During the Call, Intercept was emphatic that this third point was not a problem for its resubmission. CMO Berrey explained:

…our planned NDA resubmission is not impacted by the results of REVERSE. The agency has been very clear that REGENERATE and REVERSE enrolled 2 different patient populations. Nevertheless, should the FDA ask for any safety data from REVERSE, we will be ready to provide it.

REGENERATE (NCT02548351) was Intercept’s Phase 3; it returned positive results. Intercept’s NASH ambitions are exciting. We should know how they turn out in the short term. It plans on resubmitting its NDA in 2022 and is preparing for a 2023 launch in NASH.

Intercept has sufficient liquidity to launch in NASH if it can get FDA approval.

CFO Saik opened his financial presentation during the Call by reminding that Intercept had bolstered its finances with its 07/01/2022 completion of its international divestiture. Its upfront payment of ~$405 million allowed it to repurchase $389 million of its 2026 secured convertible notes.

He later noted:

Further, with approximately $500 million in cash, cash equivalents, restricted cash and investment debt securities available for sale and $336 million in debt, we are now net cash positive for the first time since 2019.

In summary, we have a strong financial position and are comfortable that our current balance sheet gives us financial flexibility to grow our existing business in PBC, support a launch in NASH and progress our pipeline.

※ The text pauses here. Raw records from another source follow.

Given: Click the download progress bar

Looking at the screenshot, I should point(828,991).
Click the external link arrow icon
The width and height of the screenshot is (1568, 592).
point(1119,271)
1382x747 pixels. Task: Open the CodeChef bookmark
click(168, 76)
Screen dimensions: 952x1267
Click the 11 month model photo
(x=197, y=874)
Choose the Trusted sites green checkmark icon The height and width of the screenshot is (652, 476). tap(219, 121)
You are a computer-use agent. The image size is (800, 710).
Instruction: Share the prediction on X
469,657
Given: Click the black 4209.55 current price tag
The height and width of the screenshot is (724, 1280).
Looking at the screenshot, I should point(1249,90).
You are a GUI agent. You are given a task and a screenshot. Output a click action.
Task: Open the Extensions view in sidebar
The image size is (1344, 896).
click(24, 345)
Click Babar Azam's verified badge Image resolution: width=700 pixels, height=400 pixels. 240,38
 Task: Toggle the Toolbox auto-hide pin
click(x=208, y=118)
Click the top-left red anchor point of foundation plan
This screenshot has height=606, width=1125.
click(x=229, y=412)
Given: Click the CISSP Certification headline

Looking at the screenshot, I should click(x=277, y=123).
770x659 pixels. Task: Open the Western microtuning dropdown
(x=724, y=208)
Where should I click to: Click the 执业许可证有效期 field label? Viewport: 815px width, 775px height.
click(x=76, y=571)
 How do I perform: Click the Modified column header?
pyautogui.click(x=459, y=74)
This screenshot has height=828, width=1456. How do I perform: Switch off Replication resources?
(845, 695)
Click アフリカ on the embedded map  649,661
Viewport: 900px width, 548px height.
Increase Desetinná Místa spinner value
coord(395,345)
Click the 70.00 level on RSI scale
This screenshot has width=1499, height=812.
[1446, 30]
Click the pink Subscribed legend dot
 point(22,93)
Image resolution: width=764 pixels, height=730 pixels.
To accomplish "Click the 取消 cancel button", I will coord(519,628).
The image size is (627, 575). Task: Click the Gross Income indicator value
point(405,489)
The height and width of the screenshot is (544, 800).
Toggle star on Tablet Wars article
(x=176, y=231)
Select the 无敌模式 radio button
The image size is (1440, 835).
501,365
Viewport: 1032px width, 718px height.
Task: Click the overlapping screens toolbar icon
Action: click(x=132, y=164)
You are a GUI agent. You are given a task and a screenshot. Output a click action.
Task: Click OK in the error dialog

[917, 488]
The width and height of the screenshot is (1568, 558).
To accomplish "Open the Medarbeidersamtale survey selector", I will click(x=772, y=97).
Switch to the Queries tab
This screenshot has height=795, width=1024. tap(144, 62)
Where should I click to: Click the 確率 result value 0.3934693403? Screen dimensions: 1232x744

On a current operating basis, Intercept is just shy of breakeven. For Q3, 2022 it had $87.7 million in total operating expenses. Its quarterly net sales were $77.6 million, compared to $66.6 million in the prior year quarter.

Conclusion

Intercept is in a complicated situation. On the one hand, it is poised for a possible prize as a first potential therapy in NASH, a condition with a huge unmet need. Aside from NASH, it is just another little biotech, struggling to make a profit.

Interestingly, its Ratings graphic on Seeking Alpha (accessed 11/03/2022) covers the waterfront in an atypical collection of ratings:

In my observations over time, I have noted that Wall Street is overall prone to be more bullish on small biotechs with Quant often more restrained. Here we have an optimistic reading from Quant and a less usual hold from Wall Street.

My own assessment sticks at a tepid hold. I am pessimistic about its chances for an FDA approval in NASH with a clear label. Its prospects as a one therapy, OCALIVA in treatment of PBC, company are unappealing. It has just been straggling along over the years; it faces potential competition in 2024 and patent issues in 2027.

That being said, those who are interested in a high risk lottery ticket with a nice potential payout will find Intercept as just the thing.